Business Finance :Unit 28 Flashcards
1
Q
- What is the break-even point?
A
- level of output where total costs and total revenue are exactly the same.(neither profit nor loss is made)
2
Q
- How to calculate the break-even point?
A
break even point = Fix cost
——————–
selling price- variable cost per unit
3
Q
- What is a break-even chart?
A
graph that shows total cost and total revenue, and the break-even point where they intersect.
4
Q
- What is the margin of safety?
A
- the amount of output available to be sold above the break-even point where the business makes a profit.
5
Q
- What is bulk-buying? stockpile?
A
- buying goods in large quantities, which is usually cheaper than buying in small quantities.
- stockpile is a large supply of goods and so forth that are being kept for use or possible use in the future.
6
Q
- What are the 4 things that must be included in the break-even chart?
A
- Level of output that a business makes a loss.
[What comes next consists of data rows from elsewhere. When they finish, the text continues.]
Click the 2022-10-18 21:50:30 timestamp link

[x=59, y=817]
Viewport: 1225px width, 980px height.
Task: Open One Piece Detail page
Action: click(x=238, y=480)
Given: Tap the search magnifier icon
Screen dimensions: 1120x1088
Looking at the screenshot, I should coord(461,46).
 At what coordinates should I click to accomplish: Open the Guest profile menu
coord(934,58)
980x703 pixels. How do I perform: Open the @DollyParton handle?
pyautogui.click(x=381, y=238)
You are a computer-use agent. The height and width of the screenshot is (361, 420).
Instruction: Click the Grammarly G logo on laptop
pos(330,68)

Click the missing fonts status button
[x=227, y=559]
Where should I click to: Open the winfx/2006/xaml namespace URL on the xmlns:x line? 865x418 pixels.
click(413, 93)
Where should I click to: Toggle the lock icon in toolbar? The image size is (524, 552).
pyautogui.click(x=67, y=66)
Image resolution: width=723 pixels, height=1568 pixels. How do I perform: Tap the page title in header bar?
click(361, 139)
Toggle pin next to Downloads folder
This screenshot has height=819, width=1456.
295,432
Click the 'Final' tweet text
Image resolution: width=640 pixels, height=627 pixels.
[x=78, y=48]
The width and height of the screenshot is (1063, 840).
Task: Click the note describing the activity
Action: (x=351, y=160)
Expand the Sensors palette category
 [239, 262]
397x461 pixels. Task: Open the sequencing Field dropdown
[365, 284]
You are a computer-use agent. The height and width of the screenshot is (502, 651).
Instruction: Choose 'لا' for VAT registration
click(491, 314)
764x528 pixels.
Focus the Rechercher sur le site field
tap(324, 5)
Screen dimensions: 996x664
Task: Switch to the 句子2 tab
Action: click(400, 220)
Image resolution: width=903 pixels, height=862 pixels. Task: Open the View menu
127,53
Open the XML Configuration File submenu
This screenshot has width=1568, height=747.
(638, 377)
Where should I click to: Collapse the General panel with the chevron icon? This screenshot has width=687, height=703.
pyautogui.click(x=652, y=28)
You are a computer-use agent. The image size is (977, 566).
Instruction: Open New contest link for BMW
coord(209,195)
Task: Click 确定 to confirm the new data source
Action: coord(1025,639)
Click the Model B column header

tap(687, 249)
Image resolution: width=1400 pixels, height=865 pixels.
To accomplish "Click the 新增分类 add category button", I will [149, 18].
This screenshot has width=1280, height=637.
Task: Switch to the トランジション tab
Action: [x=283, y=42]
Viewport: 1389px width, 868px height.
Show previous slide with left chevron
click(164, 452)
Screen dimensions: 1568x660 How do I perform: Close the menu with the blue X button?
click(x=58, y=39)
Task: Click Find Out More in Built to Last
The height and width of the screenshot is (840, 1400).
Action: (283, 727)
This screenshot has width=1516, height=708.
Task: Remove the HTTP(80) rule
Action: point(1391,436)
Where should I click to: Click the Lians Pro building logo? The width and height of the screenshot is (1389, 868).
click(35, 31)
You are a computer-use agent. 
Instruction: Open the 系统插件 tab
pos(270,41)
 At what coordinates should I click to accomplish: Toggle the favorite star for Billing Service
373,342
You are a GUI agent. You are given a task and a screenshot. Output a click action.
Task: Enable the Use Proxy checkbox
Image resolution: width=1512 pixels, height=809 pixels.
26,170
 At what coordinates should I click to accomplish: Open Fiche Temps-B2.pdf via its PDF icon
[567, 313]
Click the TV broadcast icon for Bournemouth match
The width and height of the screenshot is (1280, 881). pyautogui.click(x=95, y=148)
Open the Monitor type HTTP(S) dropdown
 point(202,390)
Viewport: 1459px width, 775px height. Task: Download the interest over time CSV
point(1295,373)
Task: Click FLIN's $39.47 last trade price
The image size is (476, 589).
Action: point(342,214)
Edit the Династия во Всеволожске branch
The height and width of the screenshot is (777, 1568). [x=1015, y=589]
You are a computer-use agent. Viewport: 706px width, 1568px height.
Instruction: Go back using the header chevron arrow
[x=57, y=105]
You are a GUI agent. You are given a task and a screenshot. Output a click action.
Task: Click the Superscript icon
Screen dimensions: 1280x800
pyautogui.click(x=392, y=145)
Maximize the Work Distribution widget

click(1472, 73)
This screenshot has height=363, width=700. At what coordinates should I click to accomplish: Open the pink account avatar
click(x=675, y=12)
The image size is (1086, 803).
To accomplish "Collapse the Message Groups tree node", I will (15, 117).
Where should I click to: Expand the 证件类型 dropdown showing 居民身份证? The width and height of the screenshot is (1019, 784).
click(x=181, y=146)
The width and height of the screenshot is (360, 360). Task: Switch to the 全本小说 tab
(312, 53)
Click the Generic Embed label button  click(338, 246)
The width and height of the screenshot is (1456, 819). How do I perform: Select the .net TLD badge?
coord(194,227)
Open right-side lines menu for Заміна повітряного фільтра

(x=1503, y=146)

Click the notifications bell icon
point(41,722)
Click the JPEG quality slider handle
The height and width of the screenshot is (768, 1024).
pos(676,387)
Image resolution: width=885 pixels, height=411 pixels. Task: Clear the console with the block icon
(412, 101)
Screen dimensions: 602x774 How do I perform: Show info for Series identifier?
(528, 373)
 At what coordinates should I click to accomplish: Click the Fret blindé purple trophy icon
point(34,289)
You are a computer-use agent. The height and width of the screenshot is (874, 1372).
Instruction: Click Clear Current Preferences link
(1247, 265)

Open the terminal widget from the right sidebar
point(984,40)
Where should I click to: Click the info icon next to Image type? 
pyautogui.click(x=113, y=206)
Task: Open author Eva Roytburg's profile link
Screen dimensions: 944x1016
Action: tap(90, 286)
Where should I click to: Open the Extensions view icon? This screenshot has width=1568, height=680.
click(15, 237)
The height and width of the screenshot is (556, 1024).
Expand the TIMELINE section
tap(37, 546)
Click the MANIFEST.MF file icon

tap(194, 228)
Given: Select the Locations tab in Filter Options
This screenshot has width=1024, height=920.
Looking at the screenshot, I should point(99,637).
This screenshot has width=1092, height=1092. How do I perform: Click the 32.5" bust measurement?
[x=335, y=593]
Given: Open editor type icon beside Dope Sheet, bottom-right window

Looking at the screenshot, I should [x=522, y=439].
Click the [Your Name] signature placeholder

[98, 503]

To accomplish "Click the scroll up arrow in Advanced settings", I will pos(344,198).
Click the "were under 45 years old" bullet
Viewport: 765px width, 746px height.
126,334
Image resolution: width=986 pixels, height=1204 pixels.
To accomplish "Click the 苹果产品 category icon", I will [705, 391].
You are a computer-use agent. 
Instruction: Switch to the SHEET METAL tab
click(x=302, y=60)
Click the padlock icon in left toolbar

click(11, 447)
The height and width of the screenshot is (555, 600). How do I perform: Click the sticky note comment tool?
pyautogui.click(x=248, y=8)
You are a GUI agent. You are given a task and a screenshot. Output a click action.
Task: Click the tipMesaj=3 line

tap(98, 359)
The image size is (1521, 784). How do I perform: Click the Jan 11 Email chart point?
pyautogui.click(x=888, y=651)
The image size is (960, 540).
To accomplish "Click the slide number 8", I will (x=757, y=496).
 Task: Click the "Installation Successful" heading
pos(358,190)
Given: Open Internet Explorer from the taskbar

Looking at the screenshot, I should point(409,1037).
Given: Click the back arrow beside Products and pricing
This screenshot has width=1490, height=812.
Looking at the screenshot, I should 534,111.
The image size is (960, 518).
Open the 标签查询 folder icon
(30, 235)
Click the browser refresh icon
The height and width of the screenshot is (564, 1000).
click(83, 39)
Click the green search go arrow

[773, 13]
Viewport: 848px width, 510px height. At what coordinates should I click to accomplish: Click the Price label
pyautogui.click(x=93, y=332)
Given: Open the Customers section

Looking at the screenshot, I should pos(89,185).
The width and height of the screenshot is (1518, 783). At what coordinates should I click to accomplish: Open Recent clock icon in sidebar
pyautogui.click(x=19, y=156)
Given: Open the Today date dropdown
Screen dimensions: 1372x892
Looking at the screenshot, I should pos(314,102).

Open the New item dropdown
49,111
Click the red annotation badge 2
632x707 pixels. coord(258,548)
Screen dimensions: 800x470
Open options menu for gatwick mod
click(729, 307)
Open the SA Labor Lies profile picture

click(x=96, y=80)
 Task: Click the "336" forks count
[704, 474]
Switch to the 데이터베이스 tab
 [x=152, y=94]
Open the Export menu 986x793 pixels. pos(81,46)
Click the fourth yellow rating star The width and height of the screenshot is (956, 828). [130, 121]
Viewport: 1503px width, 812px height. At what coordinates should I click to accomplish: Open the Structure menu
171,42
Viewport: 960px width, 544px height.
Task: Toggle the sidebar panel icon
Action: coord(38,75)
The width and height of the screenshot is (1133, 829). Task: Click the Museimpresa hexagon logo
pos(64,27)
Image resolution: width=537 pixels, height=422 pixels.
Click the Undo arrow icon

-The break-even point - Level of output above the break-even point the business makes a profit.
- The margin of safety
7
Q
- What are the 3 limitations of the break-even chart?
A
- total costs may be curved due to a reduction in variable costs as a result of bulk-buying.
- Firms might not be able to sell what they produce thus, this is not shown in the break-even chart. It is assumed that all output is sold and no stocks are held.
- The accuracy of the break-even chart depends on how its constructed.